## DIRECTIONS
Copy out the text on the rhythmic gymnast Maria Kitkarska word for word.

## PAGE EXTRACT
Maria Kitkarska (born 13 July 1995 in Blagoevgrad, Bulgaria) is a rhythmic gymnast competing for Canada. She is the 2010 Canadian junior all-around champion and 2012 Canadian Senior all-around champion.

Career 
Kitkarska is the 2010 Canadian junior champion and competed at the 2010 Youth Olympic Games finishing 11th in qualifications. She debuted as a senior in 2011 and has competed at the 2011 World Championships and finished 6th in all-around at the 2011 Pan American Games. She became the Canadian National all-around champion in 2012 and finished second (in 2013, 2014) behind Patricia Bezzoubenko. She competed with Canadian Team (Patricia Bezzoubenko, Annabelle Kovacs) at the 2014 Pacific Rim Championships where they won the Team silver medal. She was member of the Canadian Team that won a gold medal in the team event (with teammates Patricia Bezzoubenko and Annabelle Kovacs) at the 2014 Commonwealth Games in Glasgow. Kitkarska finished 7th in the all-around finals. She completed her career at the end of the 2014 season.

(Word and element location records)
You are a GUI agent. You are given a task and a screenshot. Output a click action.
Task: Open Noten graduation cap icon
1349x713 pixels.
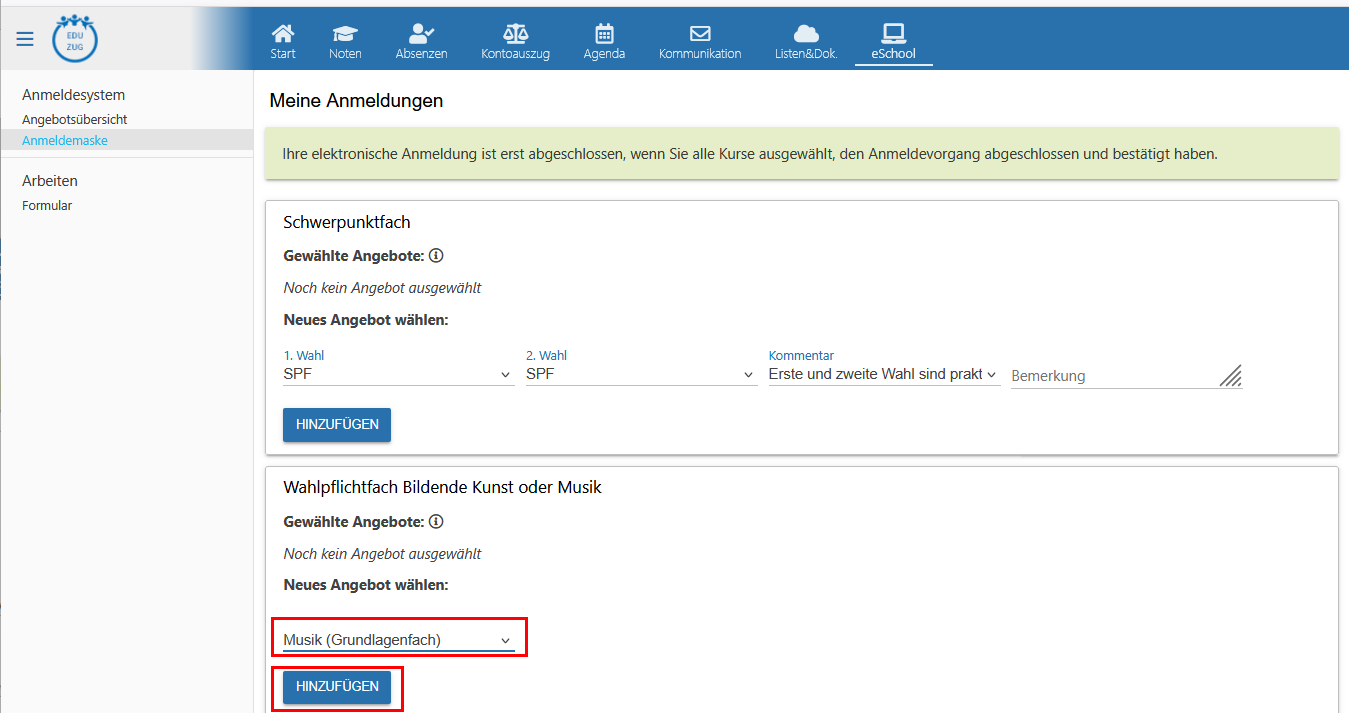345,34
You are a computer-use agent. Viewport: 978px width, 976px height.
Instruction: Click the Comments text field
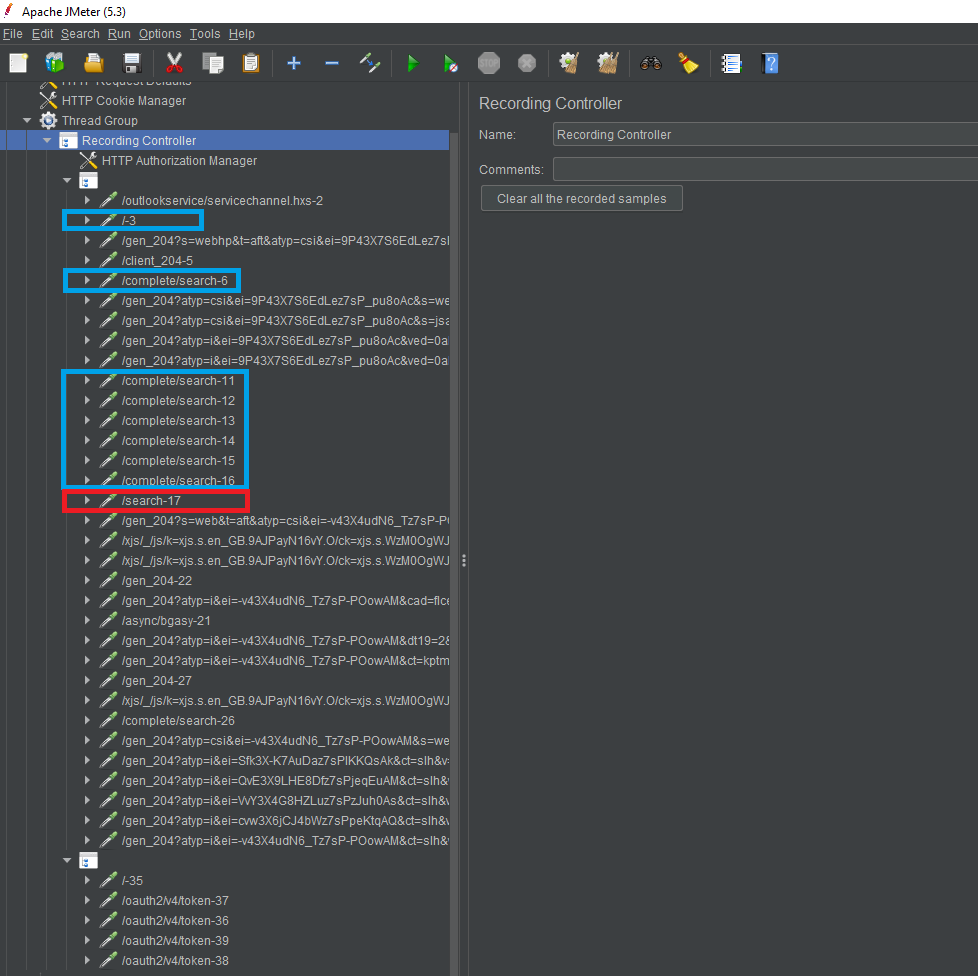[765, 169]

## ANSWER TO THIS TASK
Maria Kitkarska (born 13 July 1995 in Blagoevgrad, Bulgaria) is a rhythmic gymnast competing for Canada. She is the 2010 Canadian junior all-around champion and 2012 Canadian Senior all-around champion.

Career 
Kitkarska is the 2010 Canadian junior champion and competed at the 2010 Youth Olympic Games finishing 11th in qualifications. She debuted as a senior in 2011 and has competed at the 2011 World Championships and finished 6th in all-around at the 2011 Pan American Games. She became the Canadian National all-around champion in 2012 and finished second (in 2013, 2014) behind Patricia Bezzoubenko. She competed with Canadian Team (Patricia Bezzoubenko, Annabelle Kovacs) at the 2014 Pacific Rim Championships where they won the Team silver medal. She was member of the Canadian Team that won a gold medal in the team event (with teammates Patricia Bezzoubenko and Annabelle Kovacs) at the 2014 Commonwealth Games in Glasgow. Kitkarska finished 7th in the all-around finals. She completed her career at the end of the 2014 season.